Hi Luke,

-----Original Message-----
From: Luke <[email protected]>
Date: Wednesday, January 28, 2015 at 7:15 PM
To: Chris Mattmann <[email protected]>, Chris Mattmann
<[email protected]>, "[email protected]"
<[email protected]>
Cc: NSF Polar CyberInfrastructure DR Students
<[email protected]>
Subject: RE: [jira] [Commented] (TIKA-1535) Inheritance modification for
the class MIMETypes

>Hi Professor and all,
>
>Bayesian or machine learning Detector is different from Bayesian
>Selection mechanism reported in TIKA-1517.
>It would make sense if we implemented a machine learning algorithm in
>separate Detector class, I have not gone too far with this design
>thought, as I am still on the stage of the research with data collection,
>once I have enough data and am able to form a model, especially I am able
>to prove my concept, then I will be able to come down to the machine
>learning detector implementation with design consideration. (BTW, I think
>I have some ideas with data collection and training, it still takes some
>time to come up with something even quick and dirty that can prove the
>concept with machine learning, I am still working on the data collection,
>there are also some design problems within learning techniques too, I
>will come to them once I will have clear idea with the data, i think I
>may have to crawl the data and label them for training, there are some
>certain preprocessing steps to be cared too....)

+1.

>
>However, my current implementation in TIKA-1517 is solely based on mime
>type "selection"(I cannot find any clearer name disguisable from
>detection) with probability that might have nothing to do with the
>genuine machine learning detector, it is a feature for adding weights to
>each Tika mime type detection algorithm.

Gotcha.

> 
>
>But I think you are right, and in the future we kinda need it to assign
>weights to a pool of detection algorithms including machine learning
>techniques or content based detection algorithms, and the current
>implementation of MIMEtypes with final has its design purpose, and I
>don’t think it is a good idea to lump detector code within the MimeTypes,
>but I will come down to this design or architecture problem once I have
>some clear ideas of the machine learning model (not necessary Bayesian
>model for detection).

======

▸ **TASK INSTRUCTIONS**
Can you pick up the email thread about Tika's MIME type detection where it stops and keep it going?

▸ **DATA**
======

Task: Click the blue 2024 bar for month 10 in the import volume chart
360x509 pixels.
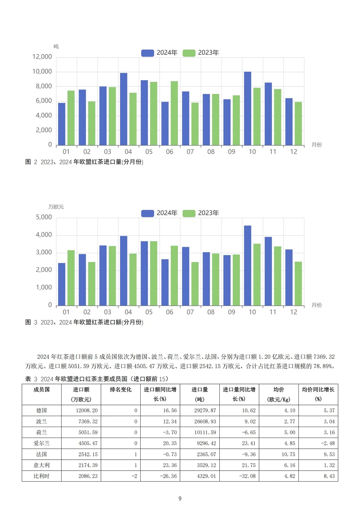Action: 247,108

======

▸ **EXERCISE RESPONSE**
> 
>
>BTW, off the top of my head, I would tend to distill the detector
>semantics out of the MIMEtypes mentioned as below;
>What do you think about creating a say TikaDetector class independent
>from the MimeTypes, and get rid of MimeTypes from the
> detectors (i.e. getting rid of the "implements Detector" in the
>MimeTypes)?

Yes, can you explore doing this?

>
>I will continue to think about this design problem as we move alone, and
>I will leave notes on the ticket for sure. It looks like an important or
>big change, so any kind suggestion will be welcomed and appreciate

Thank you Luke, will do. I will read more and comment on it. Thanks for
sharing this with the list!

Cheers,
Chris

++++++++++++++++++++++++++++++++++++++++++++++++++++++++++++++++++
Chris Mattmann, Ph.D.
Chief Architect
Instrument Software and Science Data Systems Section (398)
NASA Jet Propulsion Laboratory Pasadena, CA 91109 USA
Office: 168-519, Mailstop: 168-527
Email: [email protected]
WWW:  http://sunset.usc.edu/~mattmann/
++++++++++++++++++++++++++++++++++++++++++++++++++++++++++++++++++
Adjunct Associate Professor, Computer Science Department
University of Southern California, Los Angeles, CA 90089 USA
++++++++++++++++++++++++++++++++++++++++++++++++++++++++++++++++++




>
>-----Original Message-----
>From: Christian Alan Mattmann [mailto:[email protected]]
>Sent: Wednesday, January 28, 2015 6:30 PM
>To: Luke; 'Mattmann, Chris A (3980)'
>Cc: [email protected]
>Subject: Re: [jira] [Commented] (TIKA-1535) Inheritance modification for
>the class MIMETypes
>
>Hi Luke, thanks much. I think we should be having this discussion on the
>[email protected] list too, but thanks also for CC’ing the Polar
>students list.
>
>My feeling is that Tyler has a good point and that having a
>BayesianDetector makes a ton of sense. How about we try that as a start,
>and see where it goes?
>
>Cheers,
>Chris
>
>++++++++++++++++++++++++++++++++++++++++++++++++++++++++
>Chris Mattmann, Ph.D.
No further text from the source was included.